Maikel Franco’s batting average indicates there is more swing-and-miss to his game but his strikeout rate is actually down, from 16.8% to 14.7%. So if you only knew that, you would figure he’s besting his batting average from last year by about 10% (or 25 points). Instead, he’s moved that much in the wrong direction. Franco is likely a much better hitter for average than his baseball card says at the moment.

Todd Frazier and Evan Longoria are also nonsensical in their average collapses given better strikeout prevention. Longoria is down to 18% from 21%. You’d think Frazier given his average woes would be very high K, but he’s down to about league average (21.2% from 24.5%).

Of course, hit trajectory is a factor here and guys who hit weak fly balls are going to struggle in average because those are mostly easy outs. Control for that by adjusting the hitter to his average baseline, meaning the Frazier should be the .250 hitter we expected still and not .200. Frazier’s GB% is actually a higher than in in 2015 when he hit .255.

Some hitters struggling in average aren’t much improved in K rate but are not much worse (or even slightly better). That list includes Carlos Gonzalez (19.6% vs. 20.4% last year), Brian Dozier (20.2% to 20%) and Shin-Soo Choo (21% vs. 21.5% when he’s been a .278 hitter). I would not let their current average shortfalls vs. projections dissuade me in the least from acquiring them.

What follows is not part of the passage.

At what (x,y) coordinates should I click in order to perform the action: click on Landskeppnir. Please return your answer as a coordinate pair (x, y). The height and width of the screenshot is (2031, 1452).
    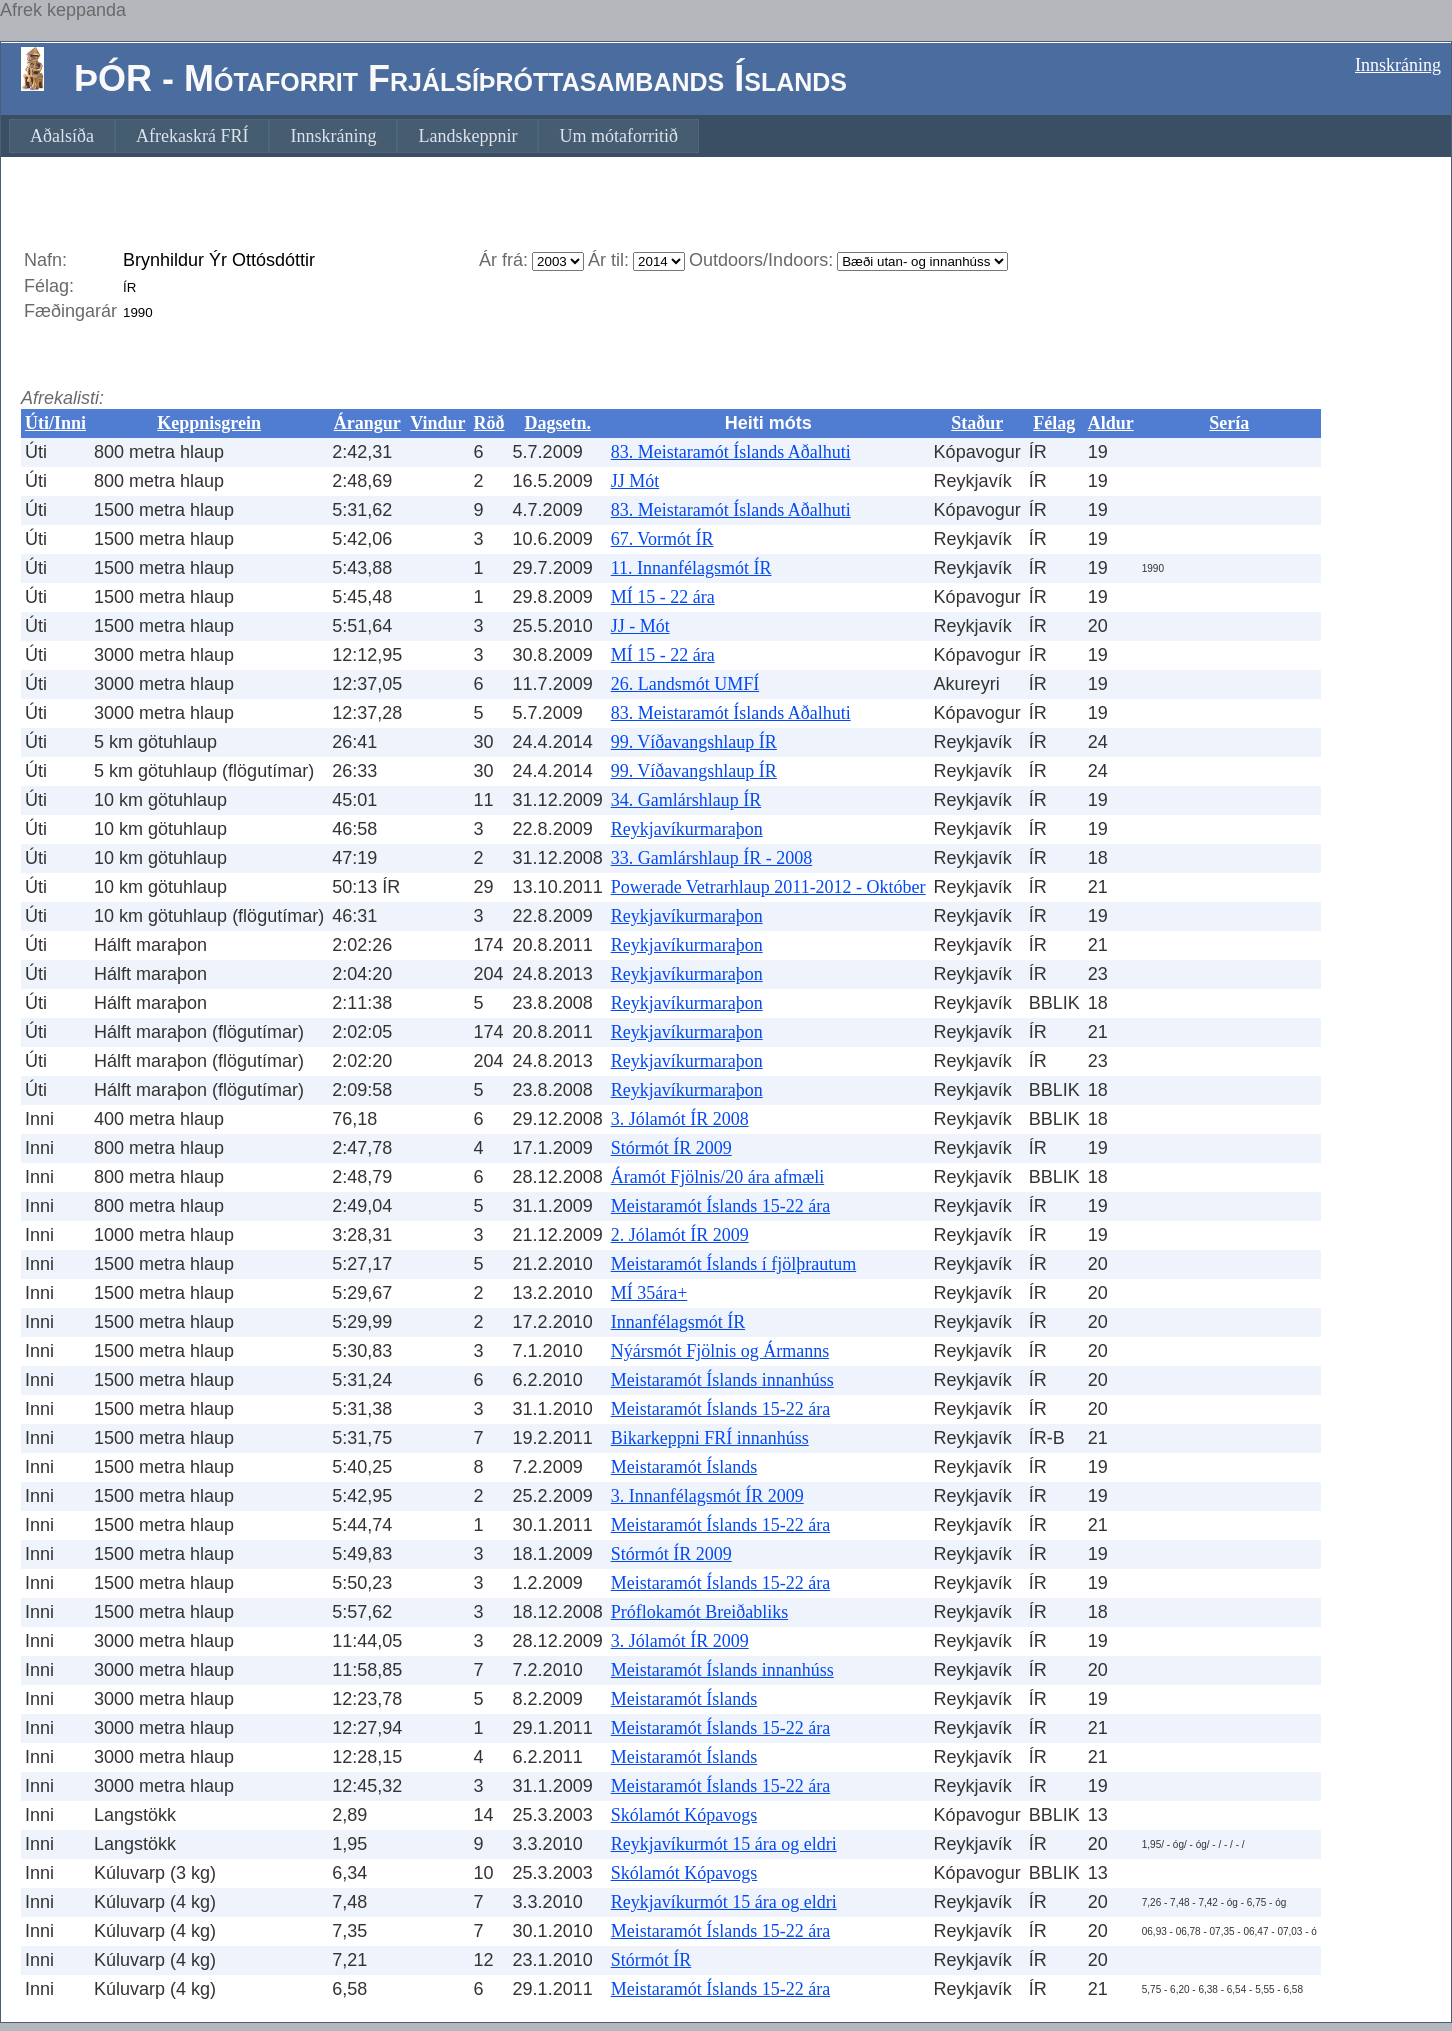
    Looking at the image, I should click on (467, 136).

Kyle Schwarber is interesting because, given that anemic average (.160s), you’d think his K% spiked to some crazy level in the high- or at least mid-30s. But it’s actually not much worse than previously at 30.3% (it was 29.2%). No big league hitter, especially one with Schwarber’s pedigree, can earn a .160-something average at this point of the season. But there’s proof if you need it.

The interesting counter example, meaning the player who is hitting poorly who DESERVES to be hitting much more poorly: Edwin Encarnacion.

His K% is 16.5% for his career and was 19.7% last year. This year, it’s spiked tremendously to 26.4% (way worse than MLB average). So his batting average should be collapsing too — and it is, down to .231. He’s also not trading in those Ks for a power spike, as his isolated slugging (slugging percentage minus batting average, meaning really, “minus singles”) is just .174 at press time, down from .257 last year. Do not buy EE.